### Records provided
• • • •

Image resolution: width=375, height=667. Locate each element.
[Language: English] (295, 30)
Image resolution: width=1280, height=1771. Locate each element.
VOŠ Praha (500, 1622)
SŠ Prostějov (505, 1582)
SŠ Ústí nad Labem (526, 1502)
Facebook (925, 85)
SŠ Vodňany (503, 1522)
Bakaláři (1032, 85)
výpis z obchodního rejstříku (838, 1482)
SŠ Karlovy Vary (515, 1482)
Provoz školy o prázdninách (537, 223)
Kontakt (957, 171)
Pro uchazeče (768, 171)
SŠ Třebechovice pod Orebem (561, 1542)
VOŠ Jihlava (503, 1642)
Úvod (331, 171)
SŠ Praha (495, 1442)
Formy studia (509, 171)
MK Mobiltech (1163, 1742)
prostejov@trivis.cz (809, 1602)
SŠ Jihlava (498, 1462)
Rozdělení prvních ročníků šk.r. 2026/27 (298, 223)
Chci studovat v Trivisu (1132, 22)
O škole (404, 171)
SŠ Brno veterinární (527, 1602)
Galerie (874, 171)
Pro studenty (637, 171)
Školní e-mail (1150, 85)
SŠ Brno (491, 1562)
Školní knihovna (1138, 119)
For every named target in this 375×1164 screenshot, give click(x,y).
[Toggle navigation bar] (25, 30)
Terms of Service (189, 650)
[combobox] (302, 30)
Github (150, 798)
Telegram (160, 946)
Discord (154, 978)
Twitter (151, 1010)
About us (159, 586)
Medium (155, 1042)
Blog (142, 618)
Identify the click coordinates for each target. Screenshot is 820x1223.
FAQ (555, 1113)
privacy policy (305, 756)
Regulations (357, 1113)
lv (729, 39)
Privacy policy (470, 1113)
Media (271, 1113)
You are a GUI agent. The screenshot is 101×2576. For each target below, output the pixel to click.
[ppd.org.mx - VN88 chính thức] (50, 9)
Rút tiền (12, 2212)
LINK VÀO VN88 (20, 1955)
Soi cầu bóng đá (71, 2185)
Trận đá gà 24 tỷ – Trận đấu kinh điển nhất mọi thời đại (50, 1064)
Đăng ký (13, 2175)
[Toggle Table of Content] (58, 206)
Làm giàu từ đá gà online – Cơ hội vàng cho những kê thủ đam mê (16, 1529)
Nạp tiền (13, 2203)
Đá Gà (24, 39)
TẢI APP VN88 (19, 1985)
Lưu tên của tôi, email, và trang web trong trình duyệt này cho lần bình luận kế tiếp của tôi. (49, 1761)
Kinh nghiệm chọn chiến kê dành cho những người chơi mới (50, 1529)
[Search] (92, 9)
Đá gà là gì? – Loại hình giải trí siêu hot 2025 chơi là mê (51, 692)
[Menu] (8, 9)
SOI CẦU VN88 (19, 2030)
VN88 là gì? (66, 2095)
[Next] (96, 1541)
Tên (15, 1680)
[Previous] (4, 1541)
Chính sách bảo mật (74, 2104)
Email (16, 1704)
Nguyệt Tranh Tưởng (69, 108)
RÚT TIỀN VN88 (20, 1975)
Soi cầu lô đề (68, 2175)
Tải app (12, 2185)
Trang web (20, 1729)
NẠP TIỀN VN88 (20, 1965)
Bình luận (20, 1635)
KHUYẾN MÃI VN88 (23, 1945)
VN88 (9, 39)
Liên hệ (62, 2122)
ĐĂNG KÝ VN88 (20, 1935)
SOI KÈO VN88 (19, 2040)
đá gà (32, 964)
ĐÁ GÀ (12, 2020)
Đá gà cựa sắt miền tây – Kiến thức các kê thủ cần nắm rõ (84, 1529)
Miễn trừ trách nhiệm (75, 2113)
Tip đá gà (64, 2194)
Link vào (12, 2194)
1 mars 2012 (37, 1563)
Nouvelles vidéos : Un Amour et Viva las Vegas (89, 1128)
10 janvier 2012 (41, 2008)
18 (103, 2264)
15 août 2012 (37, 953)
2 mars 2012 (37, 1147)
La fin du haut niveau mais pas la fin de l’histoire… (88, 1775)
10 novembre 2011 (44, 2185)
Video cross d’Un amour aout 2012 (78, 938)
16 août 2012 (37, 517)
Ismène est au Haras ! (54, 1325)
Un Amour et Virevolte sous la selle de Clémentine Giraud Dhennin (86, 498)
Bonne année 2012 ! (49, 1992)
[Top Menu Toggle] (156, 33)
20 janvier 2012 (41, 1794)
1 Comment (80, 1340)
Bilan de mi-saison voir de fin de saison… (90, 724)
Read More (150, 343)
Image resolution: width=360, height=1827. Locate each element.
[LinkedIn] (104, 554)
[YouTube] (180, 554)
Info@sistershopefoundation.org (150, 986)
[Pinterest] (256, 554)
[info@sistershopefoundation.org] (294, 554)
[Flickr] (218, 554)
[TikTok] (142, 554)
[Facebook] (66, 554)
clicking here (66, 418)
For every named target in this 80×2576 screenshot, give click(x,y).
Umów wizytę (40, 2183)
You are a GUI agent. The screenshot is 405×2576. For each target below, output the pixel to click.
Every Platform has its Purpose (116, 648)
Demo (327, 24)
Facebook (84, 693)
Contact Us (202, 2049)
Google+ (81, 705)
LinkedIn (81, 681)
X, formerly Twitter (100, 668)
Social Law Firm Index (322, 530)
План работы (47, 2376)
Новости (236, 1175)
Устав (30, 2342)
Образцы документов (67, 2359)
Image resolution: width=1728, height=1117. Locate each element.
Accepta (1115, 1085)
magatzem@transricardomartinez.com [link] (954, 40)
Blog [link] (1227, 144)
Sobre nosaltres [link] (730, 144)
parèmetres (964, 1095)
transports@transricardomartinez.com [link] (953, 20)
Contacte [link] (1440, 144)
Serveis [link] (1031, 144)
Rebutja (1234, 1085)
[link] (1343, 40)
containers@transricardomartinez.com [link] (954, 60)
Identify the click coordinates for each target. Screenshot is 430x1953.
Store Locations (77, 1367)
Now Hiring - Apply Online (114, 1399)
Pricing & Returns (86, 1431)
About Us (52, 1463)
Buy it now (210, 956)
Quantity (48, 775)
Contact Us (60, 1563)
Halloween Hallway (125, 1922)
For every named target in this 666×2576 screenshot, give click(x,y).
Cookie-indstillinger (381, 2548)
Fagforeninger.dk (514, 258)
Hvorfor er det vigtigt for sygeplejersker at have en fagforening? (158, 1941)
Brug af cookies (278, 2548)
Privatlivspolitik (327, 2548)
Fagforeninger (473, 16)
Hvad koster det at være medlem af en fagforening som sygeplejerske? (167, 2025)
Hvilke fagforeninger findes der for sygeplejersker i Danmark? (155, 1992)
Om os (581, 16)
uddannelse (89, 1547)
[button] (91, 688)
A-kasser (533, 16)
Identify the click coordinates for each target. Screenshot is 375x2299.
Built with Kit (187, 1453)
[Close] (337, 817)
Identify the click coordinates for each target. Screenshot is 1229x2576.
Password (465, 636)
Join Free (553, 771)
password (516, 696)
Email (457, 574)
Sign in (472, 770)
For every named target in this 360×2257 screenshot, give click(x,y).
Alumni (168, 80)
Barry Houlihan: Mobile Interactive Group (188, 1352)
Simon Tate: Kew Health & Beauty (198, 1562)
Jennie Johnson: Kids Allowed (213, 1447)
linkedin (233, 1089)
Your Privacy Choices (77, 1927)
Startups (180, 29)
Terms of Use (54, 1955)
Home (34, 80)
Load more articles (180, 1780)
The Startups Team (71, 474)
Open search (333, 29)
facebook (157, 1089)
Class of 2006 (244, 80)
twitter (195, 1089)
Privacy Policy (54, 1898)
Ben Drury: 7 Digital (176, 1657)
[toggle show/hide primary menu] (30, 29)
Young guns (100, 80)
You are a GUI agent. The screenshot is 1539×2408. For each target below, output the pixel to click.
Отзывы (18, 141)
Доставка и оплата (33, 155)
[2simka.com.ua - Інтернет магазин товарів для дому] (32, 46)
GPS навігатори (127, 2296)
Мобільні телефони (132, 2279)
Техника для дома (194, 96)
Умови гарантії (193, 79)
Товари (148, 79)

• • • •

Retype exactly the lines above, from the one with "Twitter (151, 1010)" through the one with "Un Amour et Virevolte", inclusive.

Twitter (151, 1010)
About us (159, 586)
Medium (155, 1042)
Blog (142, 618)
Identify the click coordinates for each target. Screenshot is 820x1223.
FAQ (555, 1113)
privacy policy (305, 756)
Regulations (357, 1113)
lv (729, 39)
Privacy policy (470, 1113)
Media (271, 1113)
You are a GUI agent. The screenshot is 101×2576. For each target below, output the pixel to click.
[ppd.org.mx - VN88 chính thức] (50, 9)
Rút tiền (12, 2212)
LINK VÀO VN88 (20, 1955)
Soi cầu bóng đá (71, 2185)
Trận đá gà 24 tỷ – Trận đấu kinh điển nhất mọi thời đại (50, 1064)
Đăng ký (13, 2175)
[Toggle Table of Content] (58, 206)
Làm giàu từ đá gà online – Cơ hội vàng cho những kê thủ đam mê (16, 1529)
Nạp tiền (13, 2203)
Đá Gà (24, 39)
TẢI APP VN88 (19, 1985)
Lưu tên của tôi, email, và trang web trong trình duyệt này cho lần bình luận kế tiếp của tôi. (49, 1761)
Kinh nghiệm chọn chiến kê dành cho những người chơi mới (50, 1529)
[Search] (92, 9)
Đá gà là gì? – Loại hình giải trí siêu hot 2025 chơi là mê (51, 692)
[Menu] (8, 9)
SOI CẦU VN88 (19, 2030)
VN88 là gì? (66, 2095)
[Next] (96, 1541)
Tên (15, 1680)
[Previous] (4, 1541)
Chính sách bảo mật (74, 2104)
Email (16, 1704)
Nguyệt Tranh Tưởng (69, 108)
RÚT TIỀN VN88 (20, 1975)
Soi cầu lô đề (68, 2175)
Tải app (12, 2185)
Trang web (20, 1729)
NẠP TIỀN VN88 (20, 1965)
Bình luận (20, 1635)
KHUYẾN MÃI VN88 (23, 1945)
VN88 (9, 39)
Liên hệ (62, 2122)
ĐĂNG KÝ VN88 (20, 1935)
SOI KÈO VN88 (19, 2040)
đá gà (32, 964)
ĐÁ GÀ (12, 2020)
Đá gà cựa sắt miền tây – Kiến thức các kê thủ cần nắm rõ (84, 1529)
Miễn trừ trách nhiệm (75, 2113)
Tip đá gà (64, 2194)
Link vào (12, 2194)
1 mars 2012 (37, 1563)
Nouvelles vidéos : Un Amour et Viva las Vegas (89, 1128)
10 janvier 2012 (41, 2008)
18 (103, 2264)
15 août 2012 (37, 953)
2 mars 2012 (37, 1147)
La fin du haut niveau mais pas la fin de l’histoire… (88, 1775)
10 novembre 2011 (44, 2185)
Video cross d’Un amour aout 2012 (78, 938)
16 août 2012 (37, 517)
Ismène est au Haras ! (54, 1325)
Un Amour et Virevolte sous la selle de Clémentine Giraud Dhennin (86, 498)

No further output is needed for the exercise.